Excerpt:
┄┄┄┄┄┄┄┄┄┄┄┄┄┄┄┄┄┄┄┄

The various PET radiopharmaceuticals can provide hemodynamic (rCBF, oxygen extraction fraction [OEF], and regional cerebral metabolic rate of oxygen [rCMRO2]), metabolic, cell proliferation, or neurotransmission data. PET regional CBF (rCBF) quantitation with 15O-H2O PET water is regarded as the gold standard.16 Quantification of rCBF from 15O-H2O PET requires the knowledge of the arterial input function (AIF) into the brain typically acquired by arterial blood sampling. PET can also provide quantification of the OEF and rCMRO2.17 Due to the invasive nature of arterial sampling, research has focused on image-derived input function (IDIF). An example of this IDIF uses the common carotid arteries that can be localized by coregistered MRI.16 This is the same technique that can be used with SPECT as was shown in Figure 17.1. A region of interest (ROI) has been drawn over the common carotid arteries and used as an IDIF. Comparison of right and left hemisphere ROI time activity curves demonstrate relative perfusion differences. Deconvolution of the perfusion curves with the AIF can give an estimate of absolute perfusion.
PET can provide semiquantitative regional metabolic data. The brain depends almost exclusively on glucose metabolism. Unlike other organs, the brain cannot store oxygen or glucose, and rCBF is continuously changing to meet the changing metabolic demands. Thus, in most cases, regional metabolism correlates with rCBF. Standard uptake value is a semiquantitative parameter used in 18F-FDG PET.

┄┄┄┄┄┄┄┄┄┄┄┄┄┄┄┄┄┄┄┄

Dataset section:

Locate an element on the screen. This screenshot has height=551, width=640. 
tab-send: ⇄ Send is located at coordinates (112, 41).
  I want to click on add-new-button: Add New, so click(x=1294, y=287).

┄┄┄┄┄┄┄┄┄┄┄┄┄┄┄┄┄┄┄┄

Things to do:
(1) Rewrite the paragraph of the PET brain imaging excerpt that begins "PET can provide semiquantitative regional metabolic data" as a short bulleted list that keeps its main facts.
(2) According to the PET brain imaging excerpt, what is regarded as the gold standard for regional CBF quantitation?
(3) Continue the PET brain imaging excerpt, starting after its final sentence.

Answers to the exercise:
(1)
- PET can give semiquantitative regional metabolic data.
- The brain relies almost exclusively on glucose metabolism.
- Unlike other organs, the brain cannot store oxygen or glucose.
- rCBF changes continuously to meet shifting metabolic demands, so regional metabolism usually correlates with rCBF.
- Standard uptake value is a semiquantitative parameter used in 18F-FDG PET.

(2) PET rCBF quantitation with 15O-H2O PET water.

(3)
▪ Pearls and Pitfalls
There are several differences between SPECT and PET to be noted. In general, the severity of hypometabolism seen on PET is greater than the severity of hypoperfusion on SPECT. Cerebellar metabolism is less than cortical metabolism in 18F-FDG PET unlike SPECT (or 15O-H2O PET) where cerebellar blood flow is greater than CBF.18 Cerebellar metabolism is approximately 85% of cortical metabolism while cortical blood flow is equal to or greater than 70% of cerebellar blood flow. Correlation with CT and/or MRI is essential to assess age-related and focal cerebral volume loss.18 This will help avoid misinterpreting focal or global cerebral volume loss as hypometabolism or hypoperfusion.18,19
▪ Clinical Applications
SPECT can help determine which patients with symptoms of acute stroke may benefit from thrombolysis to limit neurologic sequela and which patients are at high risk for hemorrhage. If initial CT excludes hemorrhage in a patient with symptoms of acute stroke, the next consideration is whether thrombolysis might be necessary. Pretherapy semiquantitative SPECT provides important information that helps select the patients who would benefit from thrombolysis.2 A retrospective study of 30 patients who had SPECT prior to endovascular thrombolysis revealed that ischemic tissue with CBF greater than 55% of cerebellar blood flow can be spared with thrombolysis even if administered more than 6 hours after the onset of symptoms and tissue with CBF greater than 35% of cerebellar flow can be spared with thrombolysis within 5 hours. Ischemic tissue with CBF less than 35% of cerebellar flow is at risk for hemorrhage despite prompt initiation of thrombolysis.2
Not only does CBF information help determine patient management, but it also provides prognostic information as listed in Table 17.2. Severe hypoperfusion in the first 6 hours after symptom onset is highly correlated with poor neurologic outcome.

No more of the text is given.